_MATERIAL SHOWN_

= Beginning of Section =

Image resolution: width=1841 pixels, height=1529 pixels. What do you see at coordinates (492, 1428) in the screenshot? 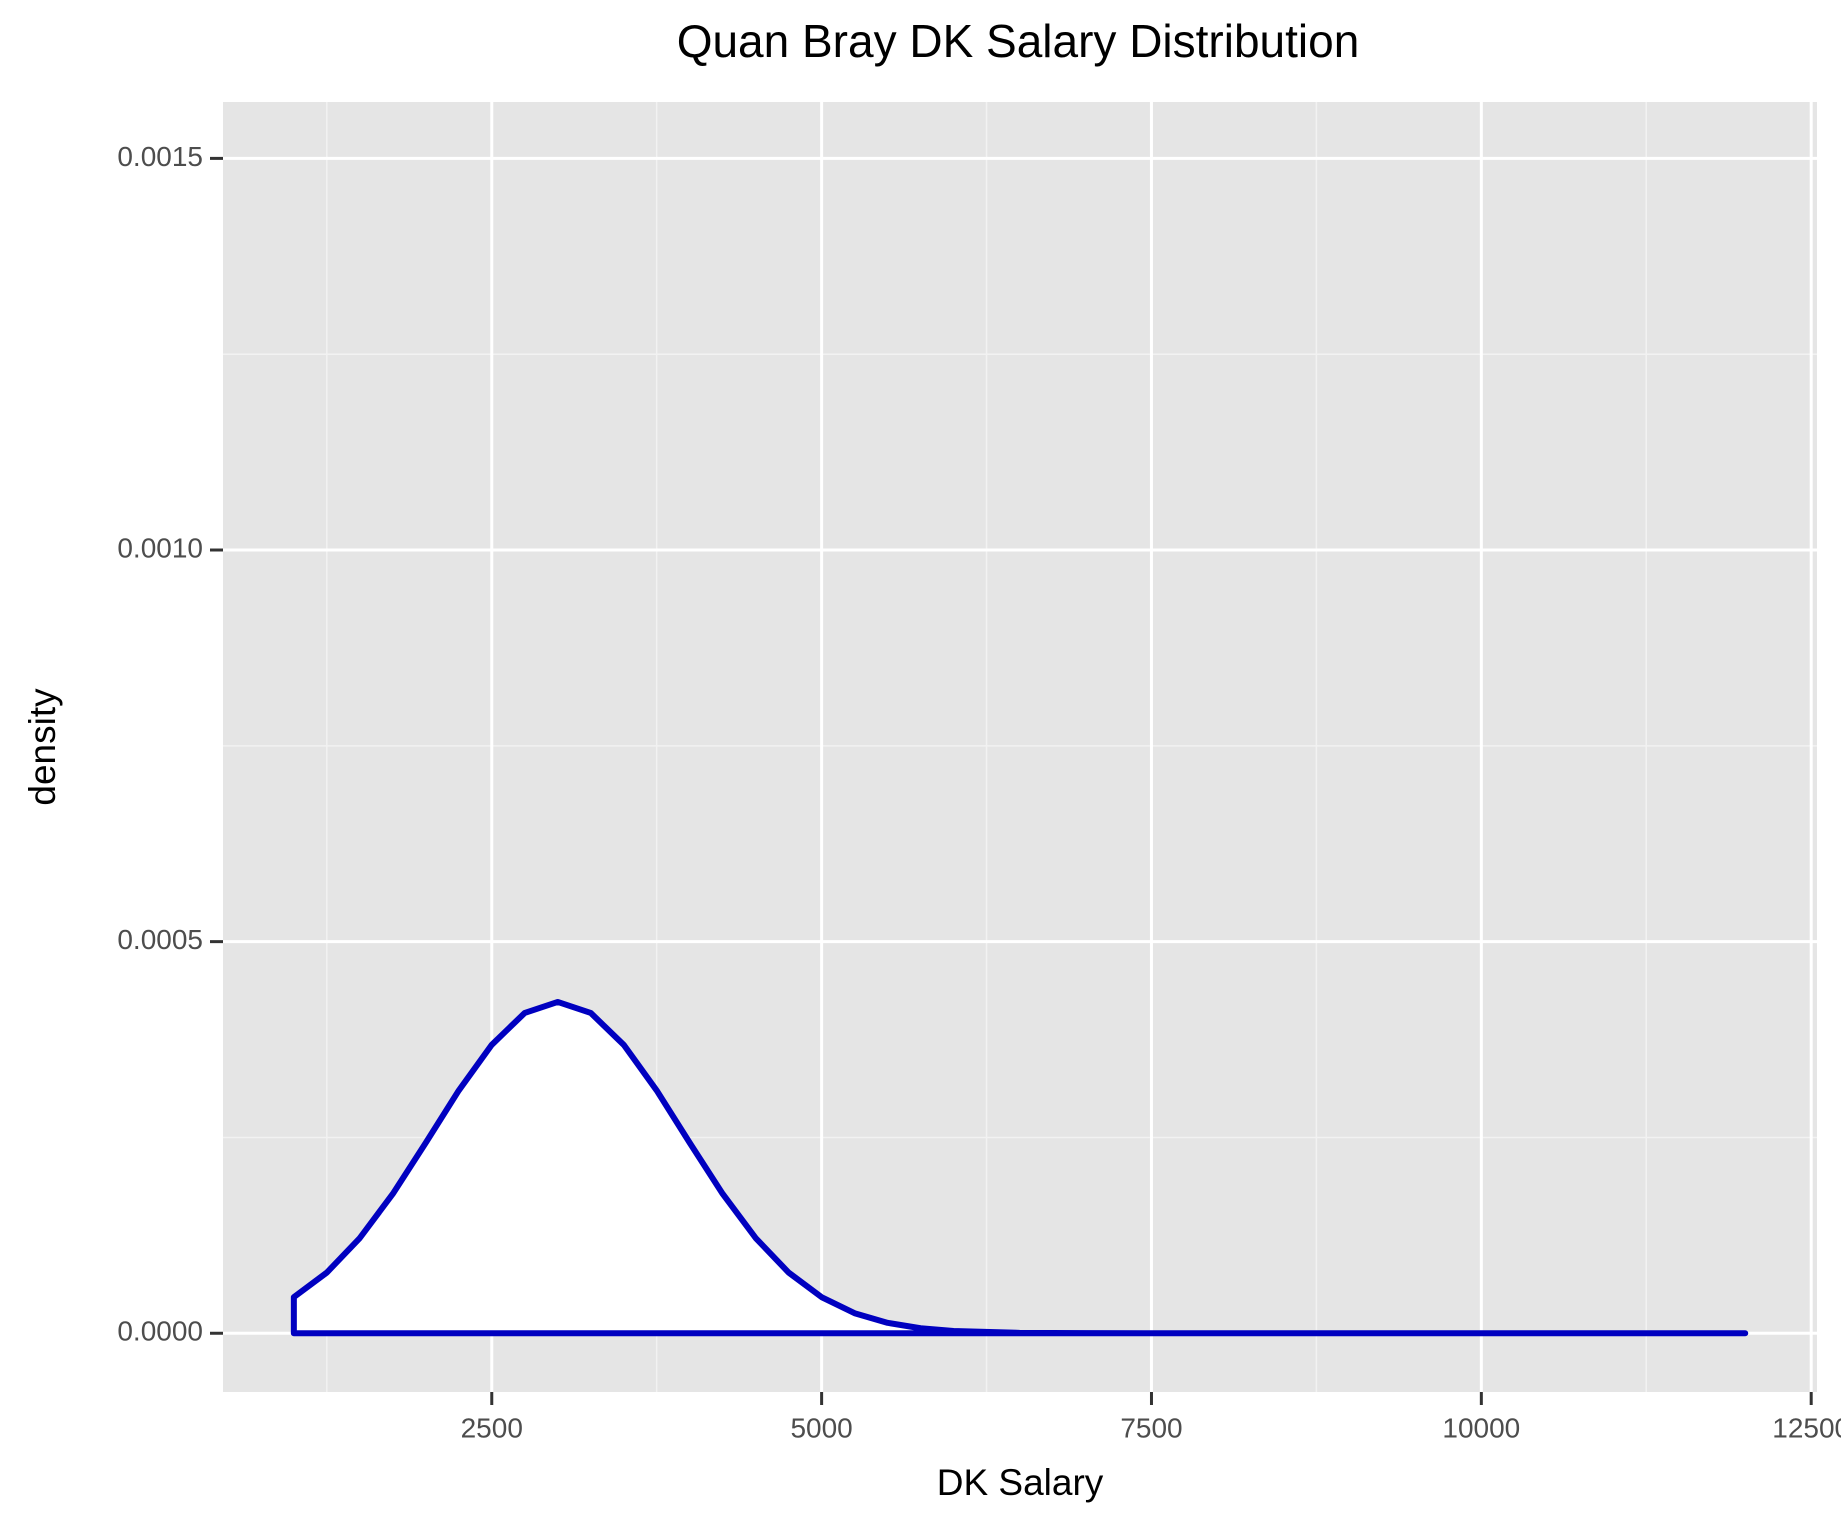
I see `x-tick-label: 2500` at bounding box center [492, 1428].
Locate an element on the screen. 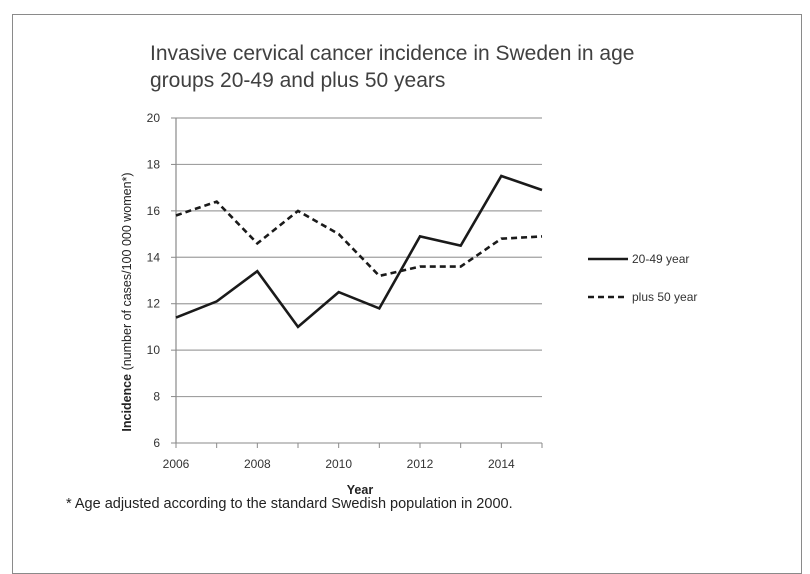 The image size is (810, 574). legend-label: 20-49 year is located at coordinates (660, 259).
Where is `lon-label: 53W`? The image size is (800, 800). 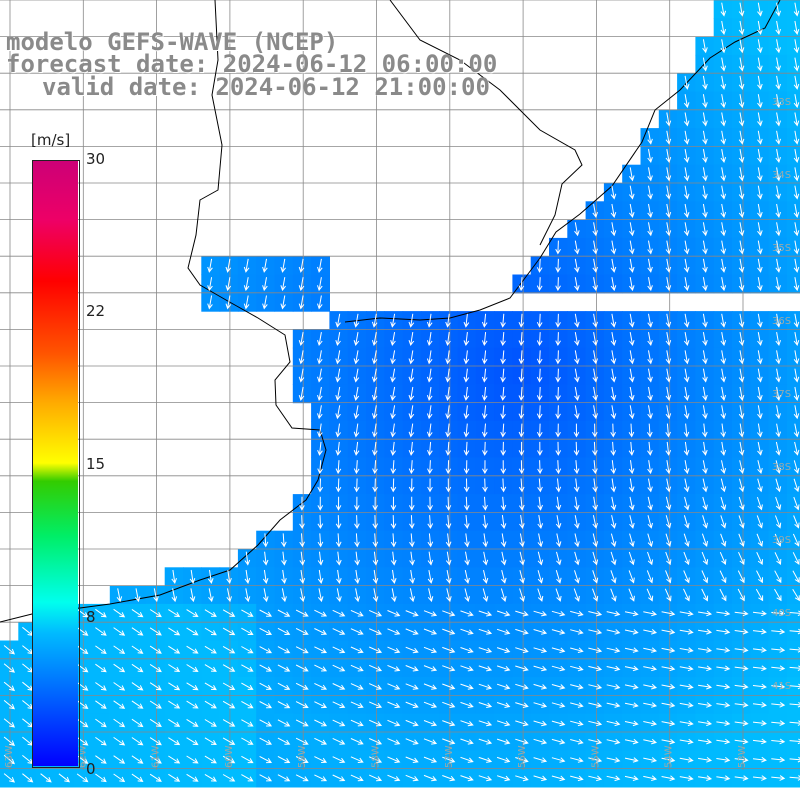 lon-label: 53W is located at coordinates (742, 756).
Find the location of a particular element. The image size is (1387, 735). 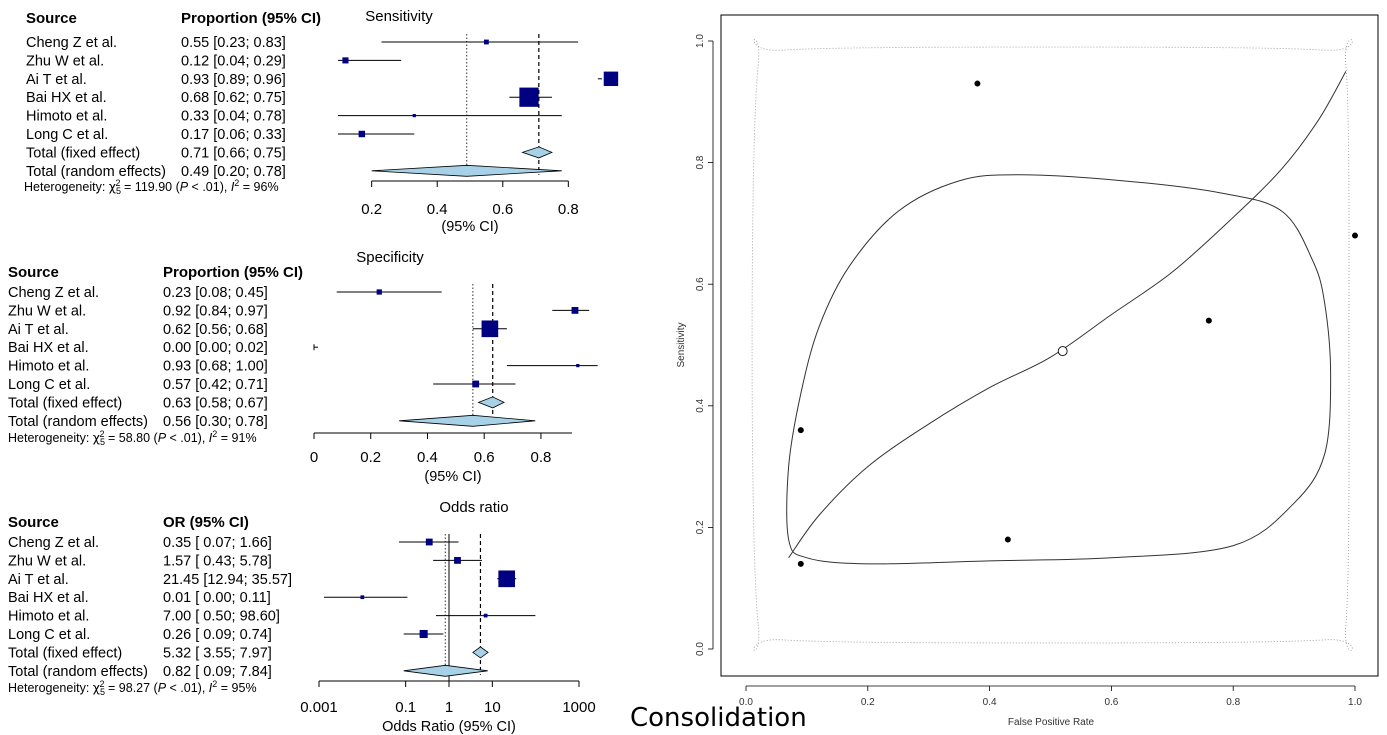

x-tick-label: 0.0 is located at coordinates (746, 702).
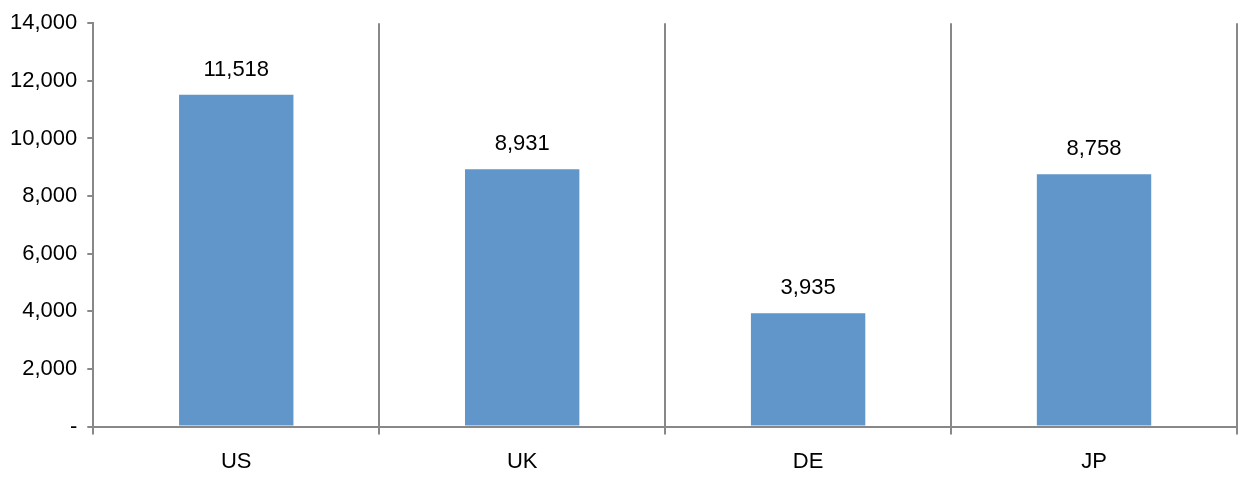  I want to click on y-tick-label: 4,000, so click(50, 310).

= End of Section =

_ACTIVITY_
Copy the records word for word, from the line with "Find the location" up to and including the last line of the records. Leave the pictures out of your answer.

_PROBLEM SOLUTION_
Find the location of a particular element. The image size is (1387, 735). 

x-tick-label: 0.0 is located at coordinates (746, 702).
  I want to click on y-tick-label: 4,000, so click(50, 310).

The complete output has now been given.